Re: [PATCH RFC 1/2] kvm: Handle undercommitted guest case in PLE handler

Raghavendra K T <raghavendra.kt@xxxxxxxxxxxxxxxxxx> · Fri, 19 Oct 2012 14:00:40 +0530

On 10/15/2012 08:04 PM, Andrew Theurer wrote:
On Mon, 2012-10-15 at 17:40 +0530, Raghavendra K T wrote:
On 10/11/2012 01:06 AM, Andrew Theurer wrote:
On Wed, 2012-10-10 at 23:24 +0530, Raghavendra K T wrote:
On 10/10/2012 08:29 AM, Andrew Theurer wrote:
On Wed, 2012-10-10 at 00:21 +0530, Raghavendra K T wrote:
* Avi Kivity <avi@xxxxxxxxxx> [2012-10-04 17:00:28]:

On 10/04/2012 03:07 PM, Peter Zijlstra wrote:
On Thu, 2012-10-04 at 14:41 +0200, Avi Kivity wrote:

[...]
A big concern I have (if this is 1x overcommit) for ebizzy is that it
has just terrible scalability to begin with.  I do not think we should
try to optimize such a bad workload.

I think my way of running dbench has some flaw, so I went to ebizzy.
Could you let me know how you generally run dbench?

I mount a tmpfs and then specify that mount for dbench to run on.  This
eliminates all IO.  I use a 300 second run time and number of threads is
equal to number of vcpus.  All of the VMs of course need to have a
synchronized start.

I would also make sure you are using a recent kernel for dbench, where
the dcache scalability is much improved.  Without any lock-holder
preemption, the time in spin_lock should be very low:

      21.54%      78016         dbench  [kernel.kallsyms]   [k] copy_user_generic_unrolled
       3.51%      12723         dbench  libc-2.12.so        [.] __strchr_sse42
       2.81%      10176         dbench  dbench              [.] child_run
       2.54%       9203         dbench  [kernel.kallsyms]   [k] _raw_spin_lock
       2.33%       8423         dbench  dbench              [.] next_token
       2.02%       7335         dbench  [kernel.kallsyms]   [k] __d_lookup_rcu
       1.89%       6850         dbench  libc-2.12.so        [.] __strstr_sse42
       1.53%       5537         dbench  libc-2.12.so        [.] __memset_sse2
       1.47%       5337         dbench  [kernel.kallsyms]   [k] link_path_walk
       1.40%       5084         dbench  [kernel.kallsyms]   [k] kmem_cache_alloc
       1.38%       5009         dbench  libc-2.12.so        [.] memmove
       1.24%       4496         dbench  libc-2.12.so        [.] vfprintf
       1.15%       4169         dbench  [kernel.kallsyms]   [k] __audit_syscall_exit

Hi Andrew,
I ran the test with dbench with tmpfs.
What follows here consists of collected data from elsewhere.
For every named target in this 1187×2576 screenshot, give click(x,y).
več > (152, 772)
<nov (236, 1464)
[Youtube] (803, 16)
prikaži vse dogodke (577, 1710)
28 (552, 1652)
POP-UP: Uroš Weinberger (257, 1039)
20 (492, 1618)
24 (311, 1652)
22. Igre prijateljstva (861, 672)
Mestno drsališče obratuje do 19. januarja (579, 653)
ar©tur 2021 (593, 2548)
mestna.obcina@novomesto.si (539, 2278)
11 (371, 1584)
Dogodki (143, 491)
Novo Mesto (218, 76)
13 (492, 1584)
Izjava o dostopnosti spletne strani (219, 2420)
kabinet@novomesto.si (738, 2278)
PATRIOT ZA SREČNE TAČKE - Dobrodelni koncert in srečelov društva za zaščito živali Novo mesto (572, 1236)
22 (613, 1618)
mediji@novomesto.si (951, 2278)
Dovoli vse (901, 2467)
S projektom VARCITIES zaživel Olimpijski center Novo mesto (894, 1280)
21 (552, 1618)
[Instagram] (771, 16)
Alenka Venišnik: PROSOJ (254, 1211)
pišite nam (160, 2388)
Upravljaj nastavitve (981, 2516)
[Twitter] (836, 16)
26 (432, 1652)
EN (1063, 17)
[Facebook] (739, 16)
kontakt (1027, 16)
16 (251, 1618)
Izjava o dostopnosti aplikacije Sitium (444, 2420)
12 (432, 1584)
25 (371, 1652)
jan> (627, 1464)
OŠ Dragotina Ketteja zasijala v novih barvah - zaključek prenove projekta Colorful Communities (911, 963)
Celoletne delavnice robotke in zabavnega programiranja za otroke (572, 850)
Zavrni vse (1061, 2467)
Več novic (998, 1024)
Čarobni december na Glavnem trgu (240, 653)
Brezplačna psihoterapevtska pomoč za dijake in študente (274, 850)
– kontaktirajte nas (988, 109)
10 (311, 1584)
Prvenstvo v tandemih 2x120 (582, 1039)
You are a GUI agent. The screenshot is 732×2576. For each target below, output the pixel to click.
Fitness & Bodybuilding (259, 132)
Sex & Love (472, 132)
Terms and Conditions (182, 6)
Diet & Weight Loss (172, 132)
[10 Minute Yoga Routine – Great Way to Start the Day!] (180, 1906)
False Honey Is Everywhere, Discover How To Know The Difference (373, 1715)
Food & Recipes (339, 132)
I do not see any improvements in
dbench for 16k ple window.

So it seems apart from ebizzy no workload benefited by that. and I
agree that, it may not be good to optimize for ebizzy.
I shall drop changing to 16k default window and continue with other
original patch series. Need to experiment with latest kernel.

Thanks for running this again.  I do believe there are some workloads,
when run at 1x overcommit, would benefit from a larger ple_window [with
he current ple handling code], but I do not also want to potentially
degrade >1x with a larger window.  I do, however, think there may be a
another option.  I have not fully worked this out, but I think I am on
to something.

I decided to revert back to just a yield() instead of a yield_to().  My
motivation was that yield_to() [for large VMs] is like a dog chasing its
tail, round and round we go....   Just yield(), in particular a yield()
which results in yielding to something -other- than the current VM's
vcpus, helps synchronize the execution of sibling vcpus by deferring
them until the lock holder vcpu is running again.  The more we can do to
get all vcpus running at the same time, the far less we deal with the
preemption problem.  The other benefit is that yield() is far, far lower
overhead than yield_to()

This does assume that vcpus from same VM do not share same runqueues.
Yielding to a sibling vcpu with yield() is not productive for larger VMs
in the same way that yield_to() is not.  My recent results include
restricting vcpu placement so that sibling vcpus do not get to run on
the same runqueue.  I do believe we could implement a initial placement
and load balance policy to strive for this restriction (making it purely
optional, but I bet could also help user apps which use spin locks).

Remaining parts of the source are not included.